**YOUR TASK:**
Return each line of the items below that contains the word "dimensions".

+++ DATA FOR THIS TASK +++

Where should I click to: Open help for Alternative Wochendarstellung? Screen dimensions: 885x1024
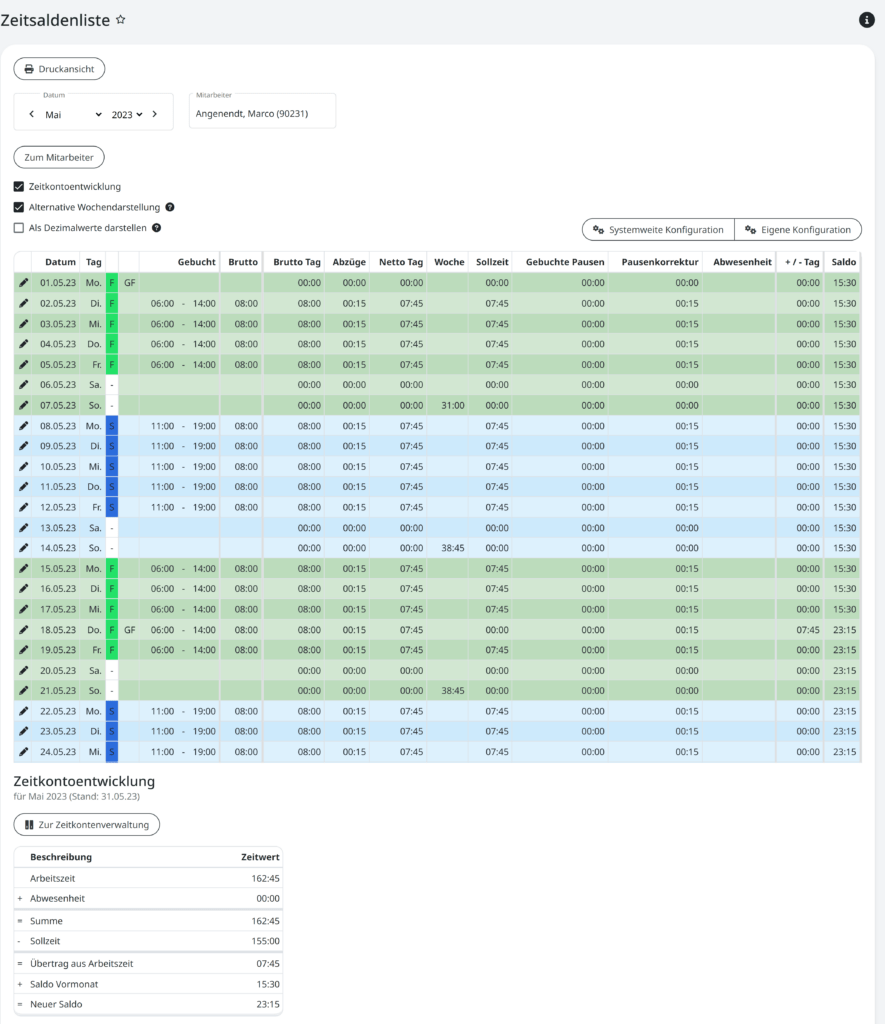[171, 207]
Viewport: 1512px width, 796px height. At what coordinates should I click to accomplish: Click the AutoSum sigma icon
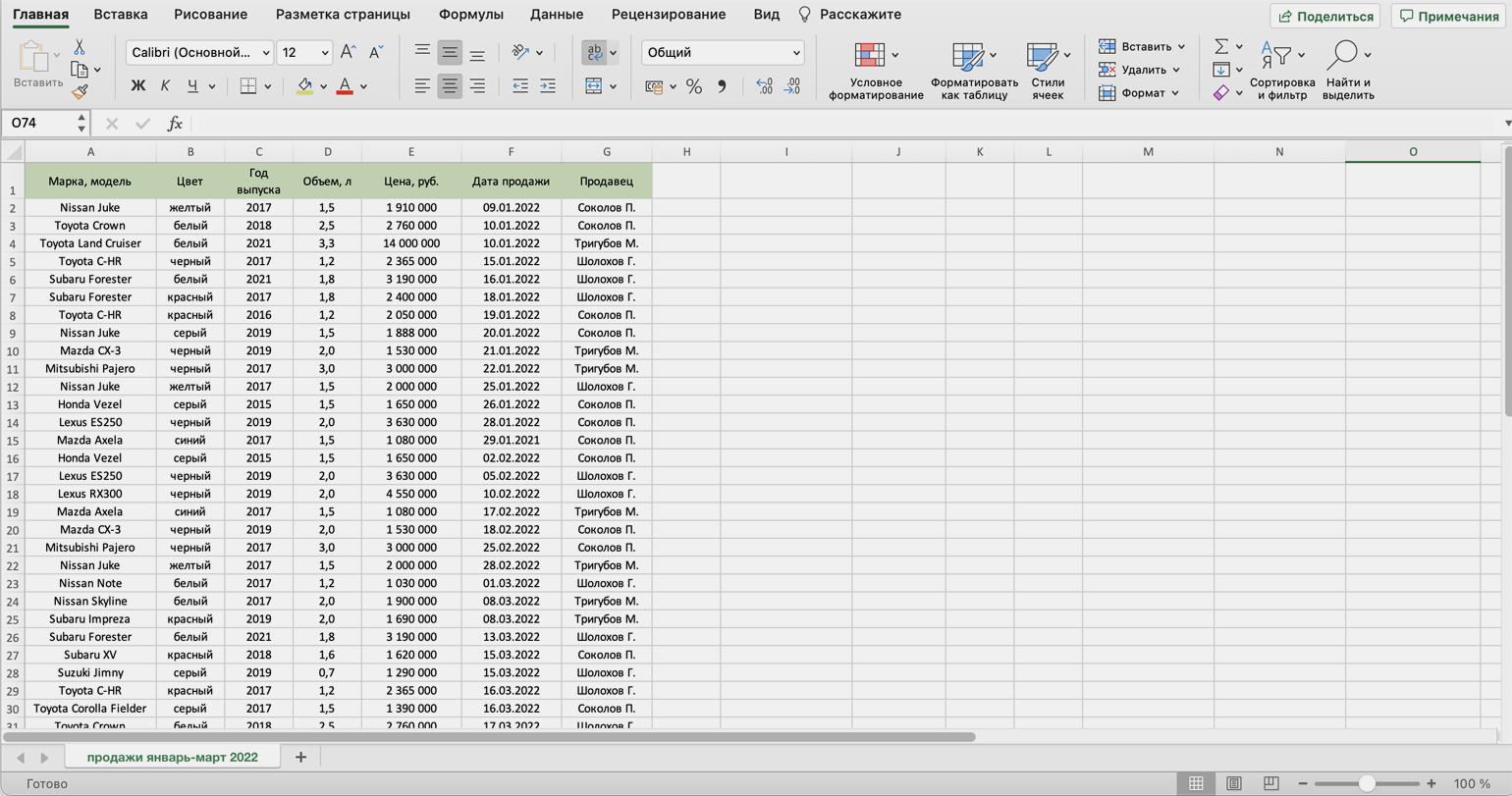(x=1221, y=46)
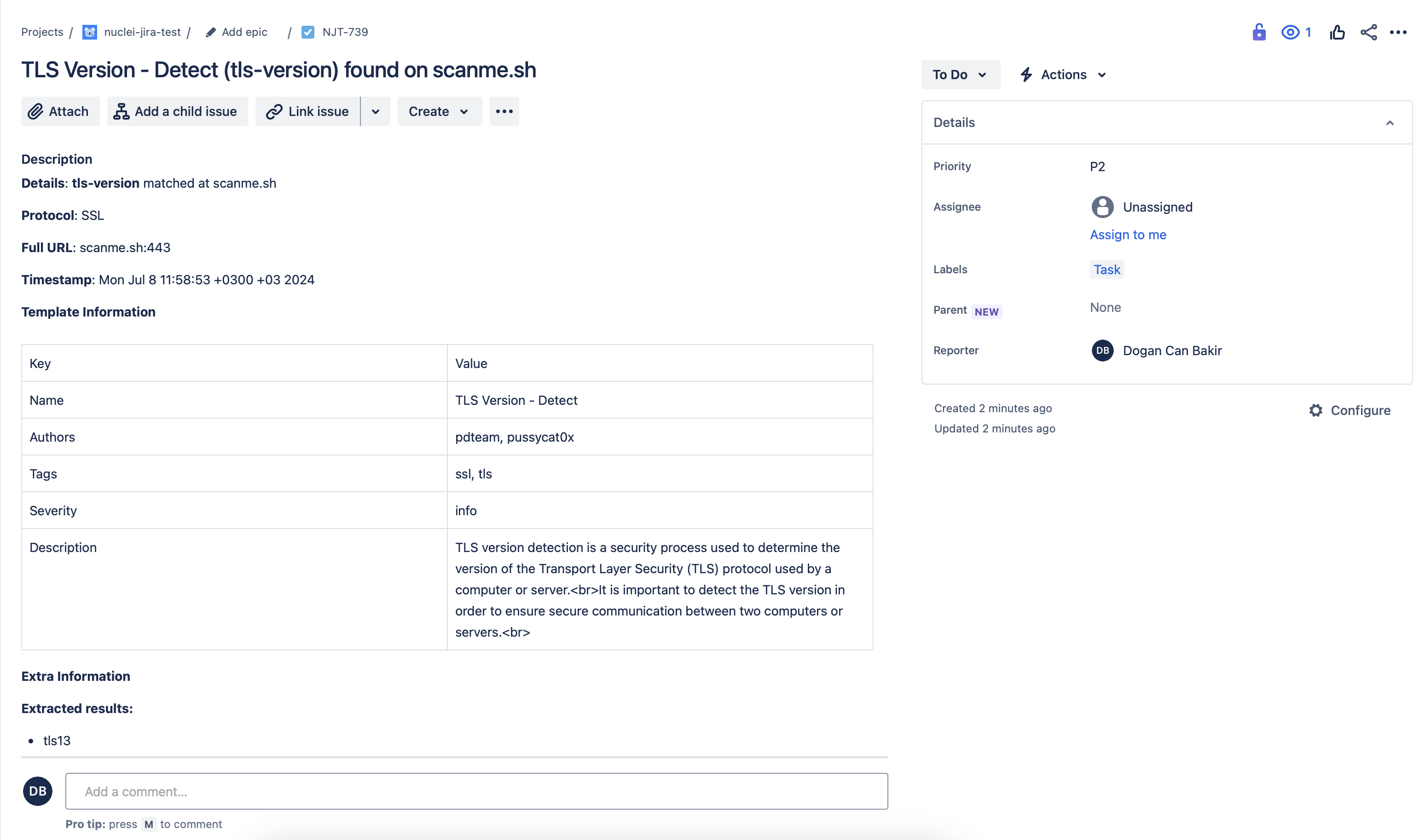Click the Task label
Screen dimensions: 1425x840
1106,270
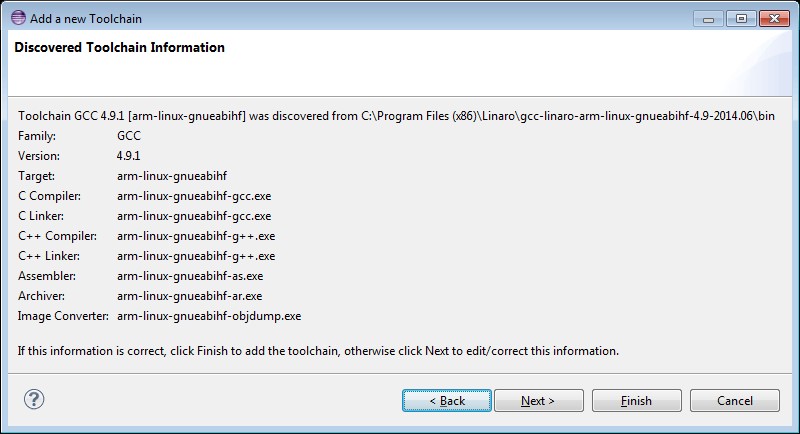Click the Discovered Toolchain Information heading

tap(119, 47)
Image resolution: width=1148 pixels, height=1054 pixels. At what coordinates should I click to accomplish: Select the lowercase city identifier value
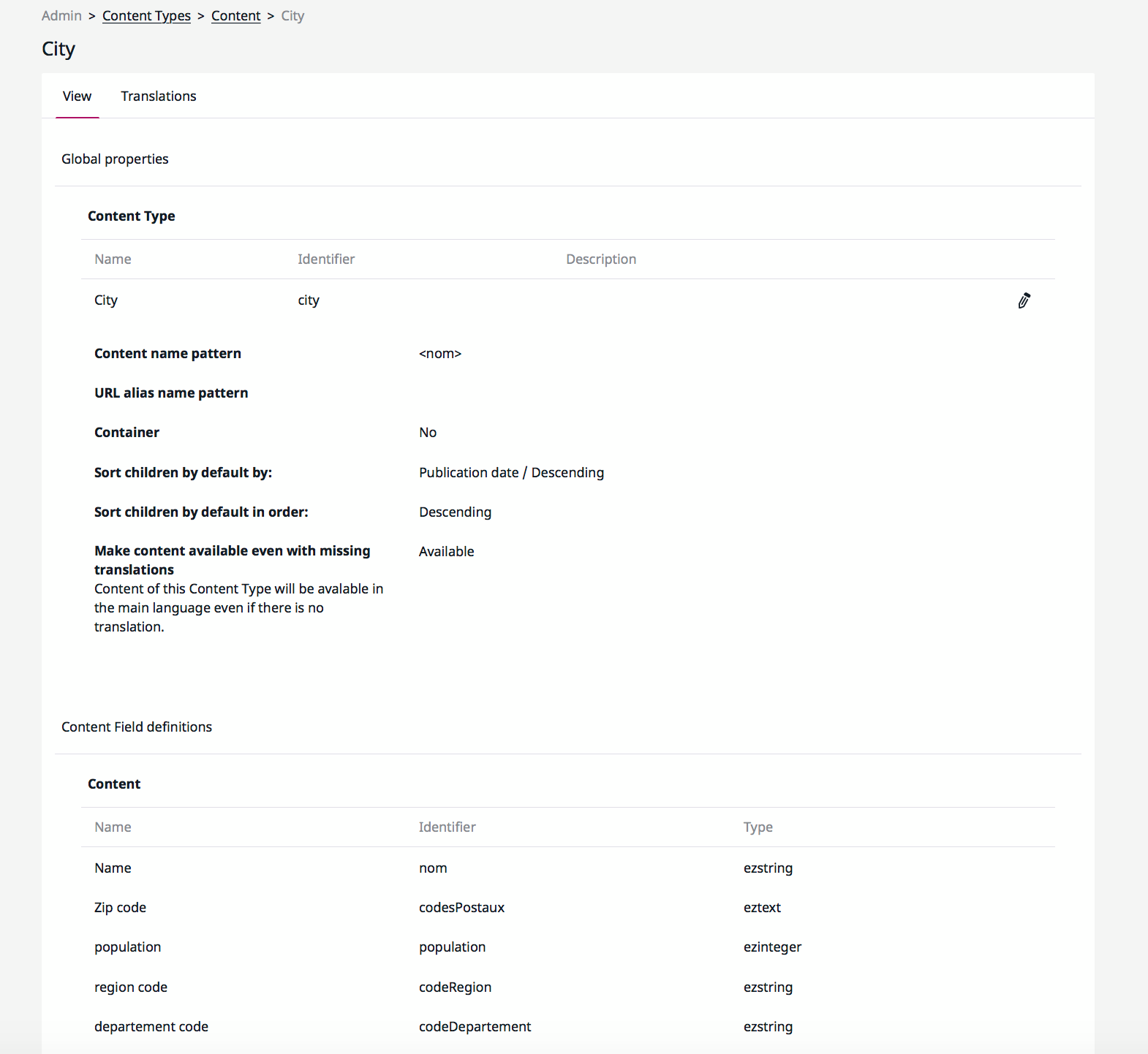[x=309, y=300]
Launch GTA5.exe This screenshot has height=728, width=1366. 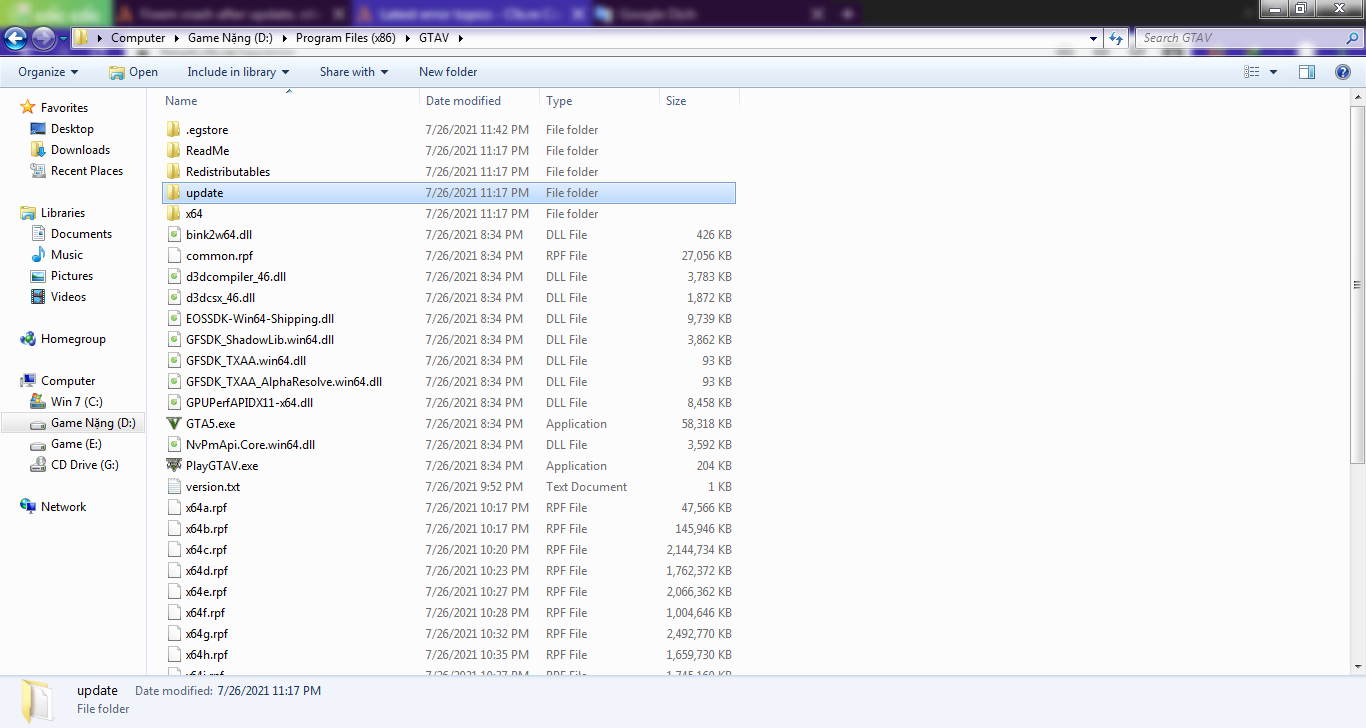point(210,423)
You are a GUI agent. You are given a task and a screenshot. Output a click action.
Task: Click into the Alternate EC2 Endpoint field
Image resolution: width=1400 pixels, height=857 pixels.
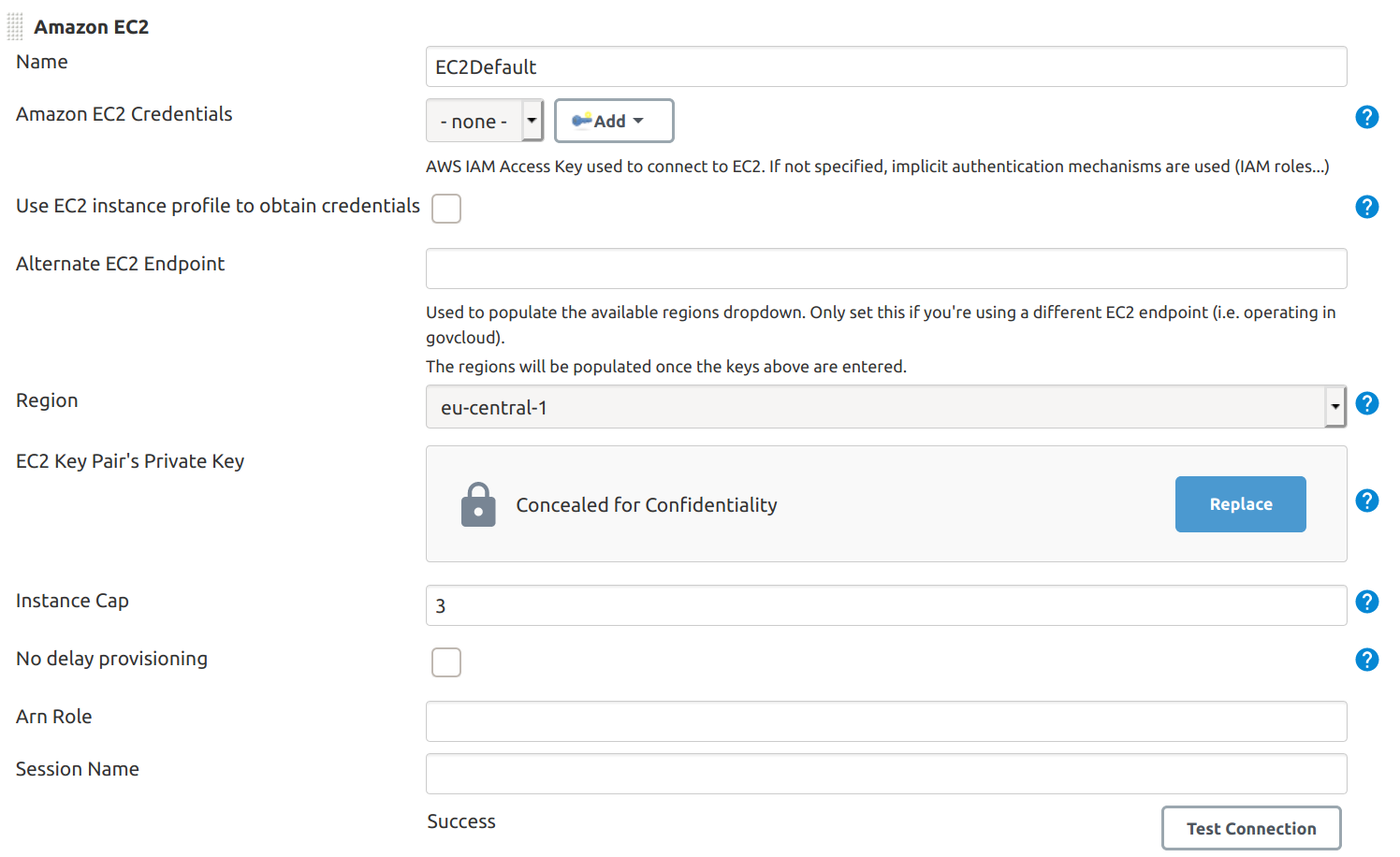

+++

**RESPONSE TO THE EXERCISE:**
Where should I click to: Open help for Alternative Wochendarstellung? Screen dimensions: 885x1024
Screen dimensions: 1425x840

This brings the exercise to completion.